At the bottom of the hill was an enormous lake, stretching out as far as he could see. The still waters gleamed beneath the touch of the moonlight, reflecting the star-strewn night sky. They were quiet for a moment, catching their breath. Only the crickets and occasional, distant crash from the mansion could be heard.
Seungmin turned slightly to face him. ‘Hwang Hyunjin, I love you.’
Hyunjin’s entire body buzzed with ecstatic energy and he immediately pressed a quick kiss to his boyfriend’s mouth, the echo of the words tasting sweet on his lips.
‘And I love you, Kim Seungmin,’ he replied, pulling back just enough to meet Seungmin’s twinkling gaze.
The assassin hummed happily and lifted a hand to cup the side of Hyunjin’s jaw, drawing him close for another kiss.
Hyunjin was about to lose himself in the soft, warm sensation when he heard a splash somewhere by the lake.
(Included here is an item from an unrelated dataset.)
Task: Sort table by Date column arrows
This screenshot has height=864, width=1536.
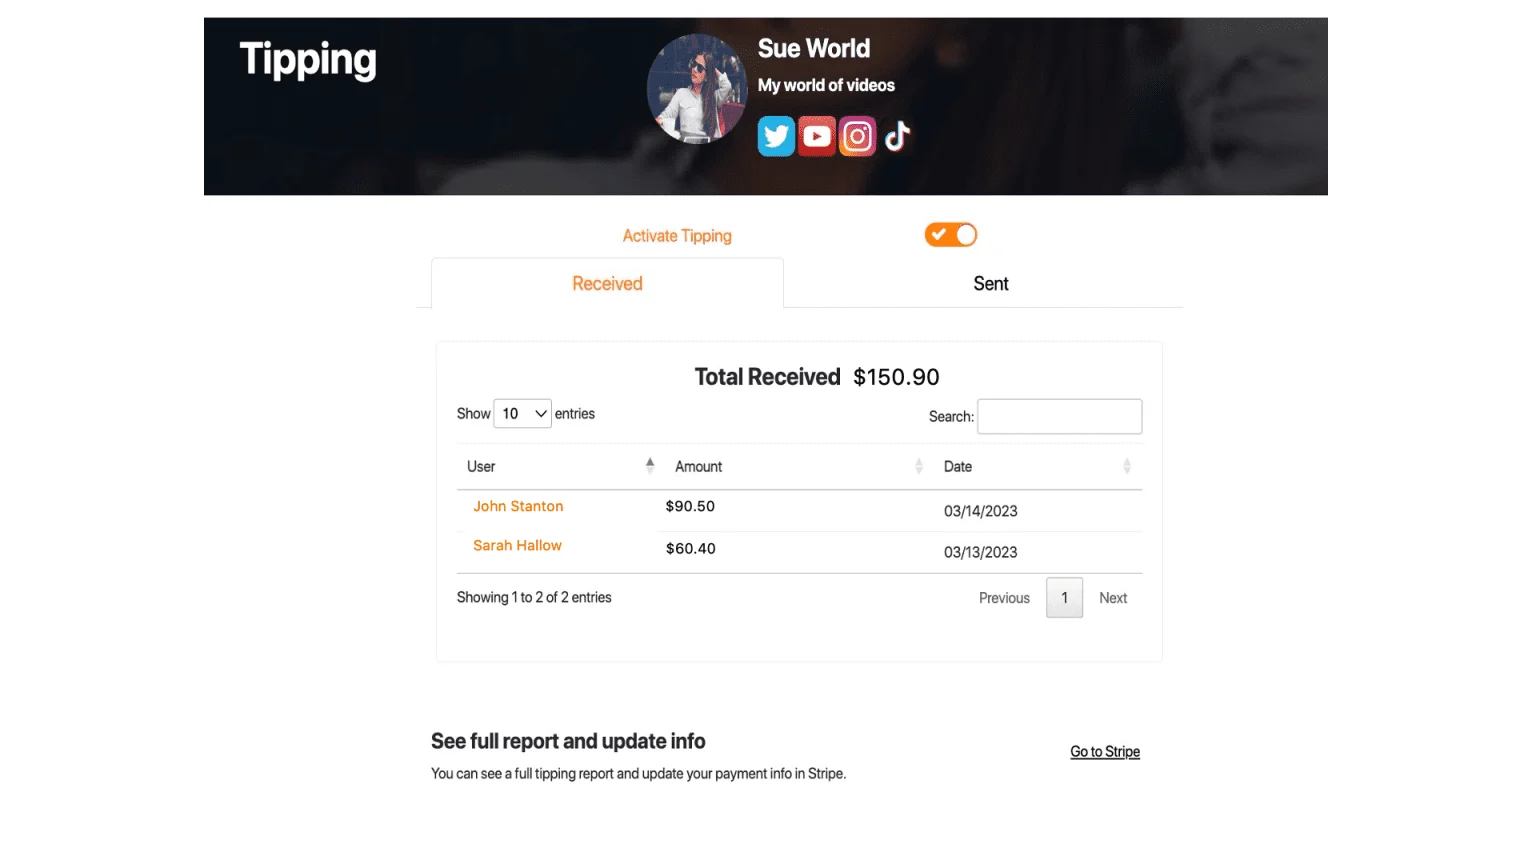Action: click(1127, 466)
He quickly pulled his head away and glanced down, concerned. There he spotted two figures – tiny, at this distance – chasing each other at the edge of the water. As he watched, the one with hair that was bleached to pure white by the moonlight caught the other, more indistinct person and threw them into the lake, causing large ripples to spread.
Worried, he turned back to Seungmin and asked, ‘Is that J-’
Seungmin silenced him with a kiss and then another one and another one. ‘Don’t worry about them,’ he murmured against Hyunjin’s mouth. ‘They’ll sort it out.’
As the assassin sealed their lips again and the dancer’s hands automatically clung to the front of his jacket, Hyunjin couldn’t bring himself to hold onto his concern. Instead, he let Seungmin smother him in kisses and decided to stop thinking about anything else at all.